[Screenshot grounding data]
_ _ _ _ _

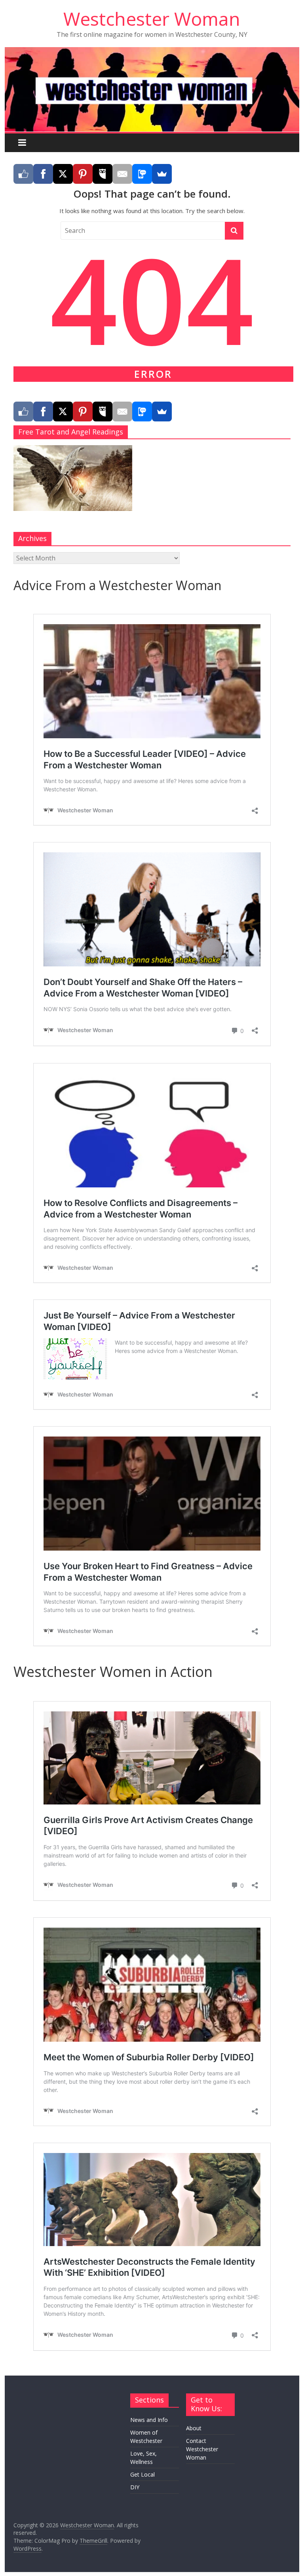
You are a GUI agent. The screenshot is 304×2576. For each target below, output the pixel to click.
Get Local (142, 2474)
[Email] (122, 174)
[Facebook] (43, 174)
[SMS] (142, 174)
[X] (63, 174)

_ _ _ _ _

ASSIGNMENT ::
Your output should be the full set of entries above, restated word for word and free of pictures.

THE COMPLETED TASK ::
You are a GUI agent. The screenshot is 304×2576. For each target below, output the pixel to click.
Get Local (142, 2474)
[Email] (122, 174)
[Facebook] (43, 174)
[SMS] (142, 174)
[X] (63, 174)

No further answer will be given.